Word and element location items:
>>>>
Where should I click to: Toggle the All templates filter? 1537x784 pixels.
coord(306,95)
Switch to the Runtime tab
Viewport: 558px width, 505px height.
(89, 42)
<<<<
>>>>
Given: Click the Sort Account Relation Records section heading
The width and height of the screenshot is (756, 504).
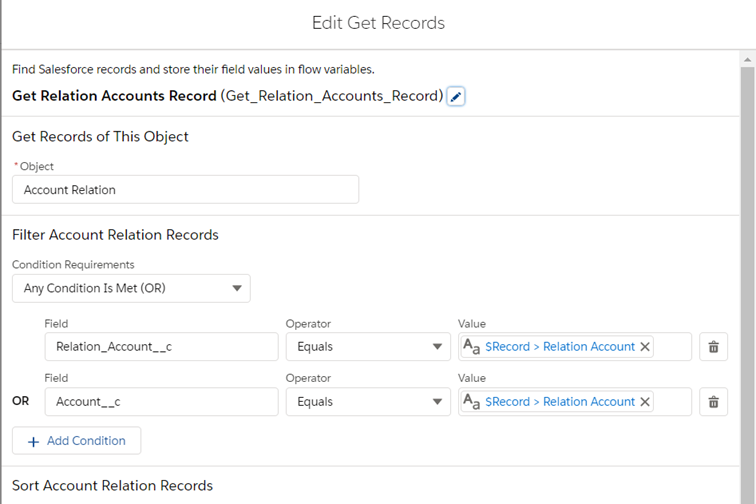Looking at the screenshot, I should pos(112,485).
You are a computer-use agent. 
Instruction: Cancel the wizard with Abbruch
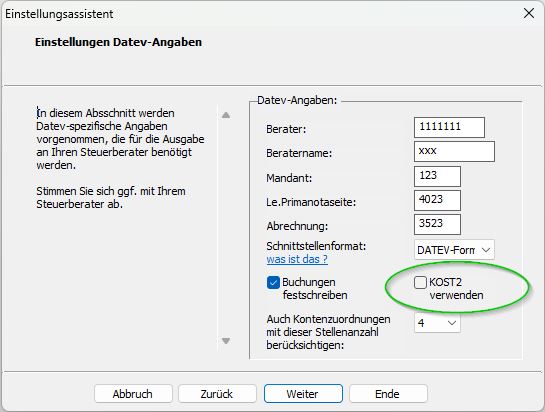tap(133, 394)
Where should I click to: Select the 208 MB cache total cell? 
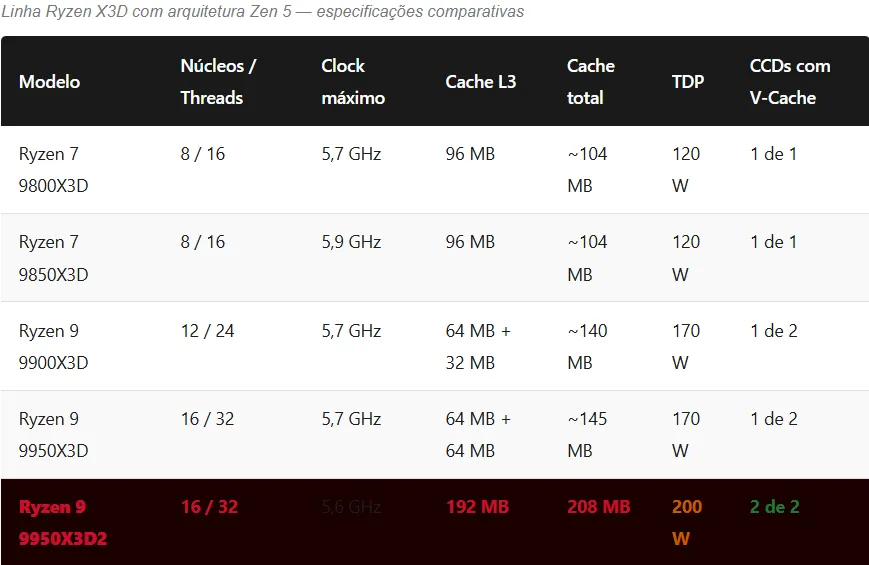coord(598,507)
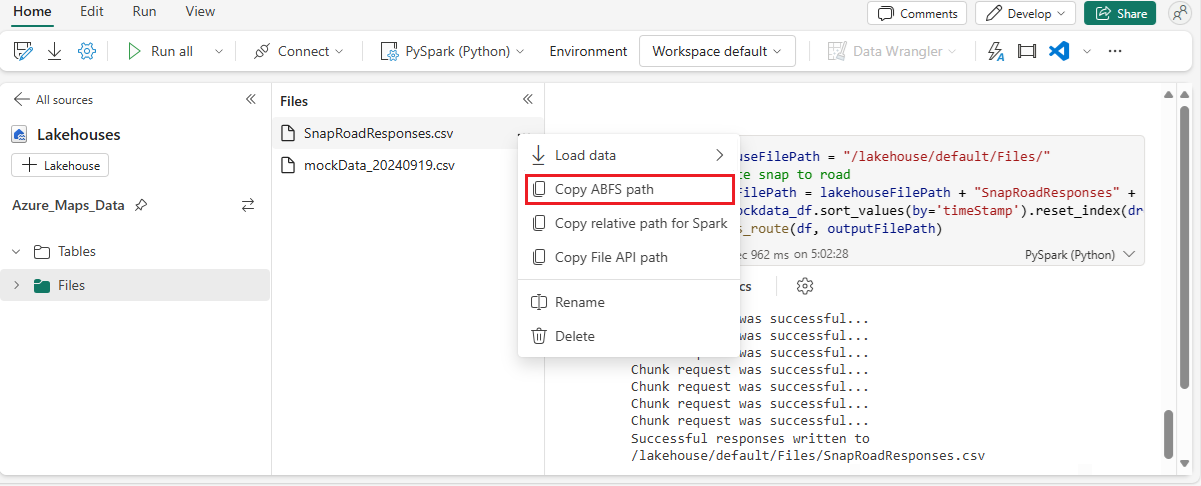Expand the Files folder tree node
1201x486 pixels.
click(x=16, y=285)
<<<<
>>>>
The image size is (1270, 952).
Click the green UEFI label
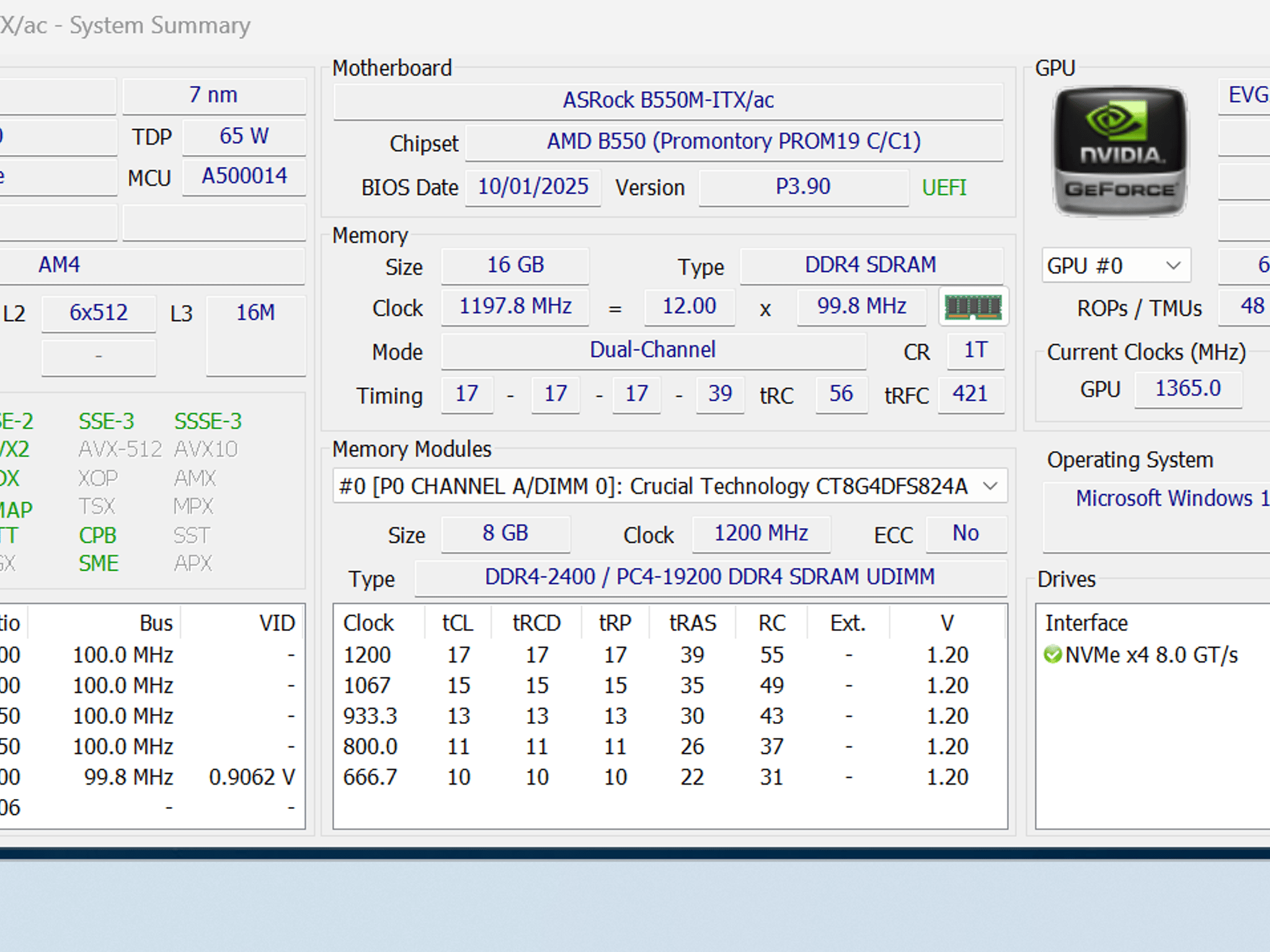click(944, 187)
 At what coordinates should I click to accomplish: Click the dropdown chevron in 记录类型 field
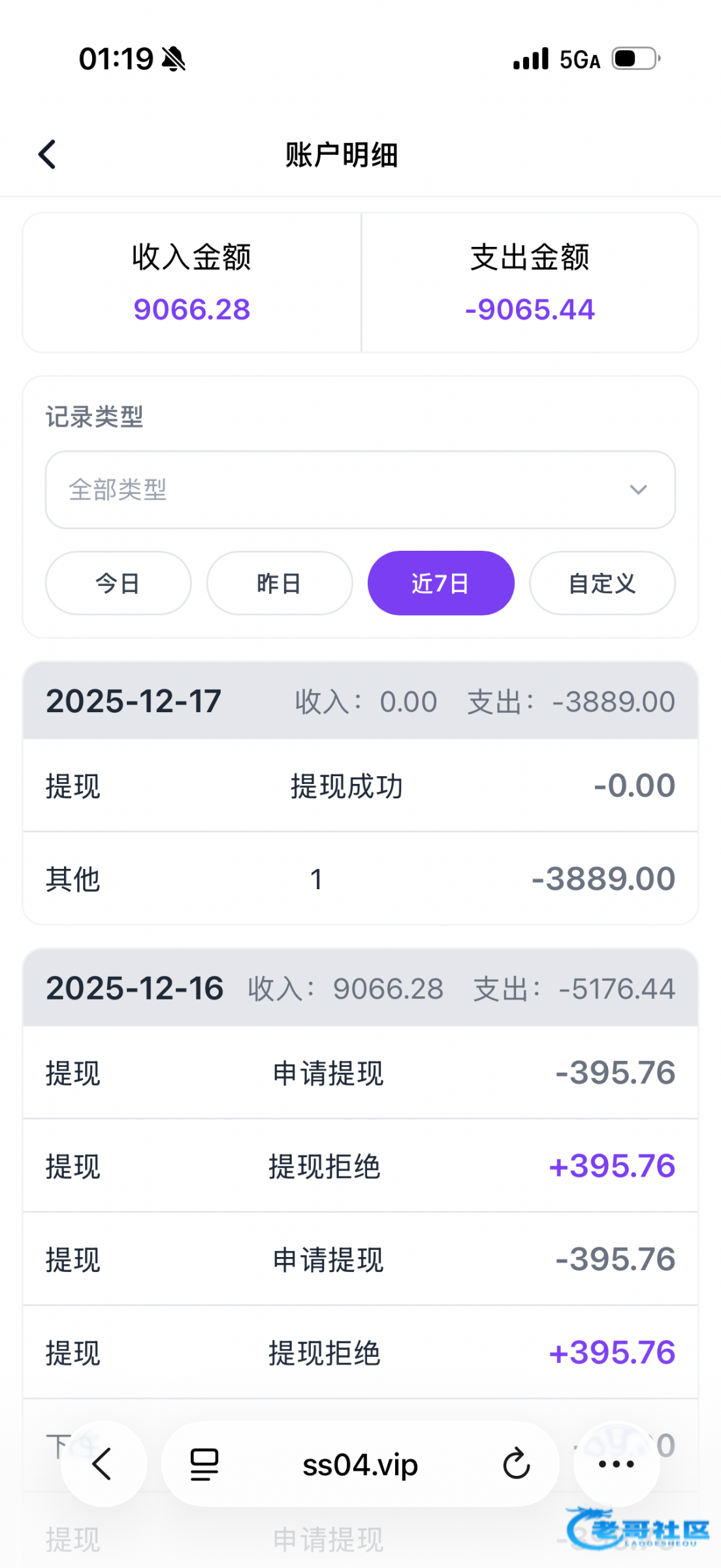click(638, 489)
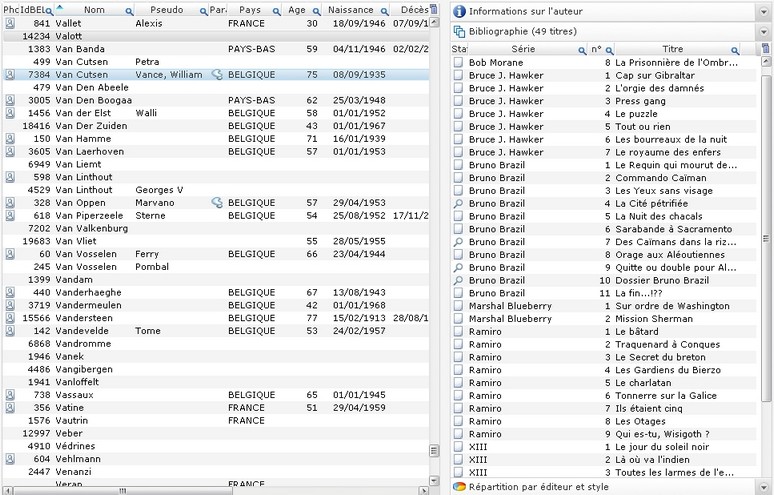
<<<<
(Written exercise) Can you repeat the lines of the items between the line holding "You are a computer-use agent." and the line holding "click(x=16, y=285)", inclusive, with the pictures left out?

(Output of the task)
You are a computer-use agent. 
Instruction: Cancel the wizard with Abbruch
tap(133, 394)
Where should I click to: Select the 208 MB cache total cell? 
coord(598,507)
Expand the Files folder tree node
1201x486 pixels.
click(x=16, y=285)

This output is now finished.